■ **Entries on locating words and elements**
"""
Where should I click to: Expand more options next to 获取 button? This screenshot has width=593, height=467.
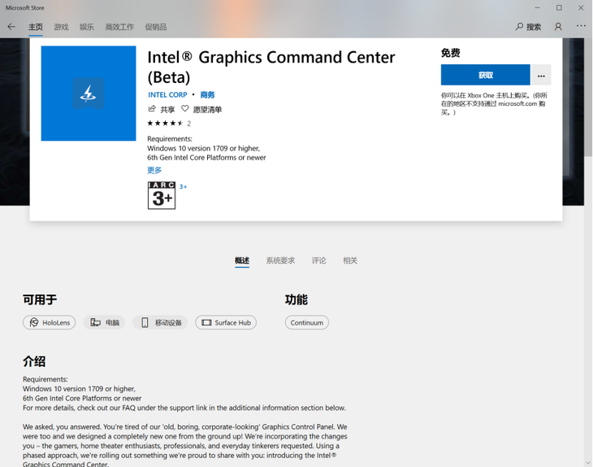541,75
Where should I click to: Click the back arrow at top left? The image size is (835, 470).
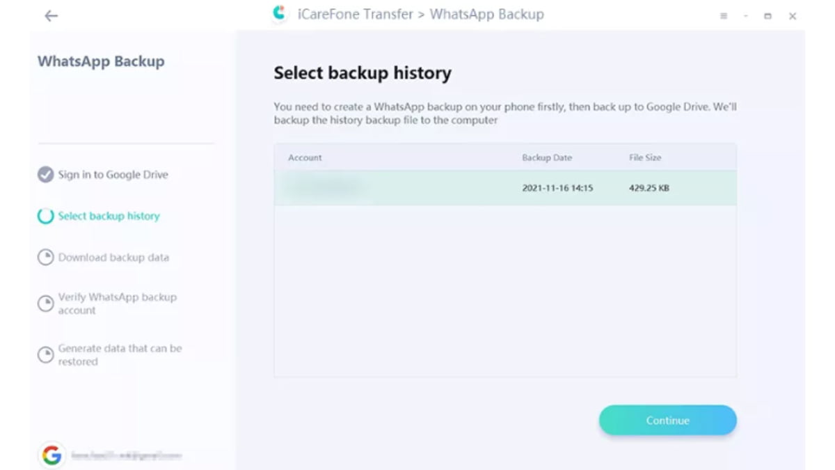point(51,15)
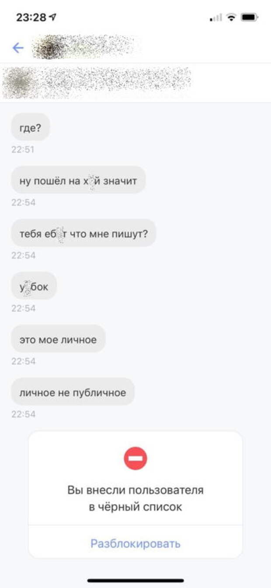Select the 'ну пошёл на … значит' message
Image resolution: width=271 pixels, height=588 pixels.
pyautogui.click(x=78, y=180)
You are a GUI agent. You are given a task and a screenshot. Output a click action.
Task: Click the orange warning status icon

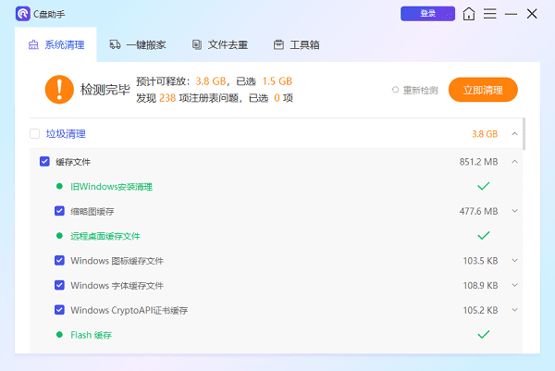coord(58,89)
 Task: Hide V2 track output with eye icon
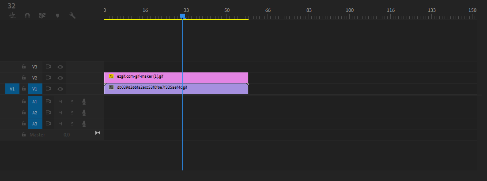[60, 78]
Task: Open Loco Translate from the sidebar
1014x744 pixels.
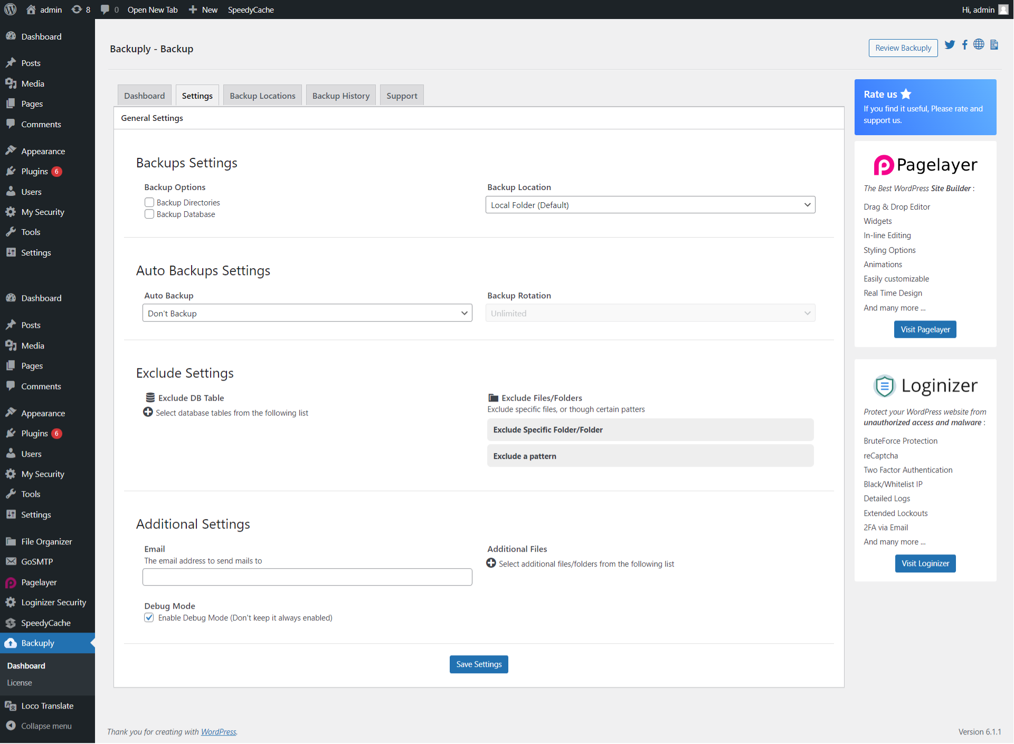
"""
■ **Work to be completed**
Reproduce all of the data above word for word, omitting the pictures.

■ **The completed task**
Where should I click to: Expand more options next to 获取 button? This screenshot has width=593, height=467.
541,75
Where should I click to: Click the back arrow at top left? The image size is (835, 470).
point(51,15)
Select the 'ну пошёл на … значит' message
Image resolution: width=271 pixels, height=588 pixels.
pyautogui.click(x=78, y=180)
You are a GUI agent. You are given a task and a screenshot. Output a click action.
Task: Click the orange warning status icon

coord(58,89)
 Task: Hide V2 track output with eye icon
[60, 78]
Task: Open Loco Translate from the sidebar
1014x744 pixels.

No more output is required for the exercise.